Records contained in a dataset
__________________________________________________

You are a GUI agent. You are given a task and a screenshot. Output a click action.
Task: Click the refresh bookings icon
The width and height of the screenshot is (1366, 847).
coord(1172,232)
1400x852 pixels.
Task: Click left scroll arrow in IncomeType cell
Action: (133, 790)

__________________________________________________

- **PROBLEM DETAILS**
Would you transcribe the entries above exactly as they appear?

- **TASK RESULT**
You are a GUI agent. You are given a task and a screenshot. Output a click action.
Task: Click the refresh bookings icon
The width and height of the screenshot is (1366, 847).
coord(1172,232)
1400x852 pixels.
Task: Click left scroll arrow in IncomeType cell
Action: (133, 790)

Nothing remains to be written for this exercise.